-- Text excerpt follows --

Since Congress created the FDA at the beginning of the 20th century, it has taken power away from the FDA via low budgets and direct interference by getting the FDA to approve drugs or devices that were not ready for market. Product backers had enough congressmen willing to push the FDA to get these items approved—even if the science behind the items is/was in question.

Now the courts are getting involved with rulings that say if the FDA has approved a drug or device, the company cannot be sued for problems that patients have with the item, even if it involves death.

The courts have done an outstanding job of gutting good laws and procedures pertaining to drugs and devices over the years. The original wording of the Safe Medical Devices Act of 1976 contained the provision that the company had to supply the customer with all documentation relating to the service of that device. Manufacturers soon found that their profits from service were not as great as desired, so they went to court claiming that to comply with the rules they would have to show proprietary information. The courts ruled in the manufacturers’ favor, and now we are all suffering high service costs and many of the big manufacturers are making up to five times or more in profits on service than their profits on the capital device. Does this mean that companies are selling hospitals less-than-ideal devices with short mean times between failures to boost their profits? We probably will never know.

See “Safeguarding Health Care” in the June issue here.

The companies do not have to provide the FDA with all the data when they submit for approvals, just the data that supports the company’s position. None of the negative results have to be provided to the FDA, leaving the inspectors in a very difficult position. While the FDA inspectors are generally very good at what they do and are dedicated to keeping the public safe, without all the information problems can get past them—as it can any of us in this business.

There are recent reports that some companies are not testing the various components of drugs that they are importing from overseas. One went so far as to blame the FDA for not inspecting the supplying plant, leaving out the fact that it never told the FDA that it was getting products from that plant. The company proudly pointed to its good manufacturing practices (GMP) manual saying that it followed the procedures and someone else was at fault.

So what do we do? We have several options. One is easy, but it takes the ability of Congress to mess with policies and procedures out of the mix. Another is to increase the funding on a broken system that is too open to Congress and special interests. Or we could do nothing, which our government seems to be very good at, especially leading up to elections. So let us look at the simplest, and to me the best, option. All we have to do is to get rid of the GMPs and go with the ISO standards. The manufacturers are doing that now if they sell their products outside of the Americas, so there are no real costs involved to make the change. The ISO certifications do require regular inspections, and companies cannot get their friendly congressman to get them an exception. With inspections being done by others and detailed reports provided, the FDA could concentrate on the science of new devices and drugs. To be effective, the courts will have to get out of the way so the FDA can require and receive all the data on a device or drug, good and bad, so a decision based on facts can be made.

Yes, the FDA can be saved and made better, but we all have to get involved. We need to send in reports on equipment problems, we need to ask the hard questions on service information, and we need to cooperate with the inspectors when they arrive at the hospital trying to investigate a problem with a device or drug. Do not send them to risk management, as they are as bad as Congress in solving problems. Get involved and volunteer to serve on an FDA advisory panel.

-- Text excerpt concluded --
-- Dataset extract follows --

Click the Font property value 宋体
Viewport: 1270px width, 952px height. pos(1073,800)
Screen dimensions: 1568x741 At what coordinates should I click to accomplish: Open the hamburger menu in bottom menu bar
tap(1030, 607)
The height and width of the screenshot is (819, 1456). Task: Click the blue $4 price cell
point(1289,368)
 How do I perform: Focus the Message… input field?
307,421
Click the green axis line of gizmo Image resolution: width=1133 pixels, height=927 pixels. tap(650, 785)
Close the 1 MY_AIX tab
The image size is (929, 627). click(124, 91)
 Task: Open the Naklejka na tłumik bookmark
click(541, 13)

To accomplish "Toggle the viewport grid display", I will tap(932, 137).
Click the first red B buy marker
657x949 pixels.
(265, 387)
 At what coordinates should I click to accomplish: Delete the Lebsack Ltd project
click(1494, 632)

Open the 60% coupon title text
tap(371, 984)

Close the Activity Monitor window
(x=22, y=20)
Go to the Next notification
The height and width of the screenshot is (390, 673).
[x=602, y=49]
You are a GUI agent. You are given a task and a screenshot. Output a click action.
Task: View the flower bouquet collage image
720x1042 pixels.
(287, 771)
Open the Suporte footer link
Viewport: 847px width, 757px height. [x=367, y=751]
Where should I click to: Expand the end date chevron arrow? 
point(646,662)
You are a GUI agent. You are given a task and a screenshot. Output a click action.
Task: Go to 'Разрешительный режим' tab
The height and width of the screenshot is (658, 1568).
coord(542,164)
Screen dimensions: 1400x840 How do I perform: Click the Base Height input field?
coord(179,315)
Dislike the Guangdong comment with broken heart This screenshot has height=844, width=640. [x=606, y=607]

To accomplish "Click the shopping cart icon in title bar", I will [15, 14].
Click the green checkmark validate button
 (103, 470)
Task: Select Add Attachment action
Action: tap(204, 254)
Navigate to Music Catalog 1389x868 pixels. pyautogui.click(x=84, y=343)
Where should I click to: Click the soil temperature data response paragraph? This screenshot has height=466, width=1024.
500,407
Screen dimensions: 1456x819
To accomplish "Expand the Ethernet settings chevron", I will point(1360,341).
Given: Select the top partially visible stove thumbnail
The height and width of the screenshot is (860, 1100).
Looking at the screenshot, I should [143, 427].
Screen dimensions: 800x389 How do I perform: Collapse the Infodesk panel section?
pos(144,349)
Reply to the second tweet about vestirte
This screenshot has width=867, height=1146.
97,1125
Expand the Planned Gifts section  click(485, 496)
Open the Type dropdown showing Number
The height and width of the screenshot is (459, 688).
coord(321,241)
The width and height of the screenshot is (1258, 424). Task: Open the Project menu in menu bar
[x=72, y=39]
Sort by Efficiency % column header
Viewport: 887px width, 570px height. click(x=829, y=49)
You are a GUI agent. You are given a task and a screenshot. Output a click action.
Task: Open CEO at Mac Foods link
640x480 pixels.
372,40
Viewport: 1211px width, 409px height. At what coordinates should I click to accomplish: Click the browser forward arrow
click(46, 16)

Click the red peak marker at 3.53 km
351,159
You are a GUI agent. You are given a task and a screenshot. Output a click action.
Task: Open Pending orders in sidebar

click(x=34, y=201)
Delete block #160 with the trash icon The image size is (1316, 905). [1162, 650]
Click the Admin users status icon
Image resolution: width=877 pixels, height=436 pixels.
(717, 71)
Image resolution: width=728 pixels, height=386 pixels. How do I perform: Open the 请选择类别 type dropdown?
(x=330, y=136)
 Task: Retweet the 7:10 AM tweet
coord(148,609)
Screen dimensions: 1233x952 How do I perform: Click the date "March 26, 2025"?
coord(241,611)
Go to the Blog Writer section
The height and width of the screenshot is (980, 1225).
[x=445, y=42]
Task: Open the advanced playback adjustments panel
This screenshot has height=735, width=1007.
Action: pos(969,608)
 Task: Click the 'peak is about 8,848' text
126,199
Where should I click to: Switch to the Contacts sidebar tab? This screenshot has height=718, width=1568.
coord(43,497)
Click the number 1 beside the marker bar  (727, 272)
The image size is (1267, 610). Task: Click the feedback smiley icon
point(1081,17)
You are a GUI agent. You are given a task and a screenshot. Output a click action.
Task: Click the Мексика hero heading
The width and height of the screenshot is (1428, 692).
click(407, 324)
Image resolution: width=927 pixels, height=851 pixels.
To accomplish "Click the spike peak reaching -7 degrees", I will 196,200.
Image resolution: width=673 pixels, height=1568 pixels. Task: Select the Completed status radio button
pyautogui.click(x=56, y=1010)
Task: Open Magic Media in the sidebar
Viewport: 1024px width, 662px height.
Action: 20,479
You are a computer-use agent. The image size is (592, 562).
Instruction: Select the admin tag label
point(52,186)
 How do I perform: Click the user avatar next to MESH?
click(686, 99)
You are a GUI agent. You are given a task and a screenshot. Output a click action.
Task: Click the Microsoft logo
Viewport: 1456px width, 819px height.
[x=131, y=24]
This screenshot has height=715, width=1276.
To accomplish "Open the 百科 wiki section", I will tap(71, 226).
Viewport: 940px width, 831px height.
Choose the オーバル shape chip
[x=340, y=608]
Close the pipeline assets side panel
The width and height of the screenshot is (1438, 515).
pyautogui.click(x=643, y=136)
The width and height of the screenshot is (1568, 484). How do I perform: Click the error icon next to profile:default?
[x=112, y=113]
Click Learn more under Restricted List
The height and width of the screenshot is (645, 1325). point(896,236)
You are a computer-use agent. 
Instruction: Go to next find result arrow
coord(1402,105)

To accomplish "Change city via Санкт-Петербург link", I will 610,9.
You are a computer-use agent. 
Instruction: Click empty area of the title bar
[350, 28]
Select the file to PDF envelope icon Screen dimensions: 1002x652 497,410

-- Dataset extract concluded --

Actions to take:
1. According to the FDA commentary, why would dropping the GMPs in favor of ISO standards involve no real costs?
2. Write out everything in the FDA commentary from "Since Congress created" down to "is/was in question.".
The records don't matter for any of this.

Solutions per task:
1. Manufacturers that sell their products outside the Americas are already going with the ISO standards. So there are no real costs involved in making the change.

2.
Since Congress created the FDA at the beginning of the 20th century, it has taken power away from the FDA via low budgets and direct interference by getting the FDA to approve drugs or devices that were not ready for market. Product backers had enough congressmen willing to push the FDA to get these items approved—even if the science behind the items is/was in question.